**Directions**
Count the lines in the records below that contain the string "what", matching case exactly, and reply with only that number.

**Data extract**
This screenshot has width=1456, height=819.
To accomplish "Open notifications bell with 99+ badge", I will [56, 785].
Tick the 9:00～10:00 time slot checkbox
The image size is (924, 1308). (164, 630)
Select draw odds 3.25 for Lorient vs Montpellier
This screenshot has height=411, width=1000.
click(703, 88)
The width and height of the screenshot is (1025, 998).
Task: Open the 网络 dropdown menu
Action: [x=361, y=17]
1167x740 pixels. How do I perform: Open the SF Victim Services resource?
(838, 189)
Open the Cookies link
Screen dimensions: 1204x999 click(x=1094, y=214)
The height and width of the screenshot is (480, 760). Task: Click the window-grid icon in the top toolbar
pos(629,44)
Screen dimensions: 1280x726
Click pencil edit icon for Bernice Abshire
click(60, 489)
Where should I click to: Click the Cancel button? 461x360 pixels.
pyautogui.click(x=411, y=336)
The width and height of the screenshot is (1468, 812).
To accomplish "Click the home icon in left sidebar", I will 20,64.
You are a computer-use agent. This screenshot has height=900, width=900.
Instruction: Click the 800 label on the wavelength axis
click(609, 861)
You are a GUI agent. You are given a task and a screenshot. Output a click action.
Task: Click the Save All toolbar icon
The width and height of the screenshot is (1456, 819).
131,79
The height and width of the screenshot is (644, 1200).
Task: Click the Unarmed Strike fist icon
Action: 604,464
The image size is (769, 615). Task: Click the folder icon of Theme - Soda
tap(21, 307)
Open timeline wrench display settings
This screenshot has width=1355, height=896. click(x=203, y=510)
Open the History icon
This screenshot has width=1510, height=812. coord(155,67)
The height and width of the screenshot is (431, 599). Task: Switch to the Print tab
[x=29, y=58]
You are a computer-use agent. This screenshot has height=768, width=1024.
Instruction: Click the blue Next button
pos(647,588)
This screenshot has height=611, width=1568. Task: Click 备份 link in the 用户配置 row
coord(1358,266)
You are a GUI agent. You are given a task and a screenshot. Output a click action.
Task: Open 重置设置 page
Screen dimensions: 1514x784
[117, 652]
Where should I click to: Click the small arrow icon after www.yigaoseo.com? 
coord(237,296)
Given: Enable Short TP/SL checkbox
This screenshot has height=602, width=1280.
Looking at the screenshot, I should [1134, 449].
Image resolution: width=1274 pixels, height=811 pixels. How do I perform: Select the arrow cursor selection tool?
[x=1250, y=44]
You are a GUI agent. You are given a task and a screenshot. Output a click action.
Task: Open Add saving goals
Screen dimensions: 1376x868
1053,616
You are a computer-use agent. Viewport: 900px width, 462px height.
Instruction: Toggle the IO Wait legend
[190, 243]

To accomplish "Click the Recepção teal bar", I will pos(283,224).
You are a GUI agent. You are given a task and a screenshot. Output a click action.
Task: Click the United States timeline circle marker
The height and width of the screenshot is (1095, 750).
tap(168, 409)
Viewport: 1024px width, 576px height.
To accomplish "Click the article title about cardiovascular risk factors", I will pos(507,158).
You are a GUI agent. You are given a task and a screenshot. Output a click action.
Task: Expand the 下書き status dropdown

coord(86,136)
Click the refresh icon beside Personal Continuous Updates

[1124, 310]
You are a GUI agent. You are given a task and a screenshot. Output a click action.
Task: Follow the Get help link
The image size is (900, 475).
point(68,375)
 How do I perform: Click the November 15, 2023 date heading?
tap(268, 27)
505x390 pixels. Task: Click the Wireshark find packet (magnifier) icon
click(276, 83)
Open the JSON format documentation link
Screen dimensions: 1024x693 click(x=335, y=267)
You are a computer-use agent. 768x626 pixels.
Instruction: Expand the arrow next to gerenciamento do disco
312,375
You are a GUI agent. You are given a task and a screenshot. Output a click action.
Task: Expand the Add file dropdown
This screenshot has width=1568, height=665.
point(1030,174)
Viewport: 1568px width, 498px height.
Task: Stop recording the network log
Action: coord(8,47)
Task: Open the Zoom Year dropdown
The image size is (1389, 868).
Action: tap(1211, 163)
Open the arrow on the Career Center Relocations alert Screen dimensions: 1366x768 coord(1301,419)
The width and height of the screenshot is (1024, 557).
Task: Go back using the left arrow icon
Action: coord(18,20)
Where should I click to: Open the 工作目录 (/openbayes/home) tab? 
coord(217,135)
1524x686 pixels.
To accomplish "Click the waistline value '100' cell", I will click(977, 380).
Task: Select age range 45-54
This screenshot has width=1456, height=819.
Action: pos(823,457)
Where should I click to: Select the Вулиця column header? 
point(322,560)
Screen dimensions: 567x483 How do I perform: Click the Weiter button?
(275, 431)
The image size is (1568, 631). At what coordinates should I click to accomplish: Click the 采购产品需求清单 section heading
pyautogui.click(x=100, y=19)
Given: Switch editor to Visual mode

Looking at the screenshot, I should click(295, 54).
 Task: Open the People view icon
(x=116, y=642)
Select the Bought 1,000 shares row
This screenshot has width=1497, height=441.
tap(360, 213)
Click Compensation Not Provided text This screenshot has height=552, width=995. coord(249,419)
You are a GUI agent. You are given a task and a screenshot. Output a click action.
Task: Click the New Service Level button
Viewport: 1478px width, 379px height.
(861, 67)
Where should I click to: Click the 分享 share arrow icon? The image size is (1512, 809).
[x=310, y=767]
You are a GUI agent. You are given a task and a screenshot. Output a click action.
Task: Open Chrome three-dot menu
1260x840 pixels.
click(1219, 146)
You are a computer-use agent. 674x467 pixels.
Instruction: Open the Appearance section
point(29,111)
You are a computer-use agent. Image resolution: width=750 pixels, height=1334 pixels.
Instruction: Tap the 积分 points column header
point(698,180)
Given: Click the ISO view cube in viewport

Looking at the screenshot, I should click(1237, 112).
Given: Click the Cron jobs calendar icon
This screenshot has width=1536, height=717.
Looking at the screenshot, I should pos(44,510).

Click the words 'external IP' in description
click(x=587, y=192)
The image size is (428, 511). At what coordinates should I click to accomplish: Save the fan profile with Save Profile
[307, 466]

**Reply**
2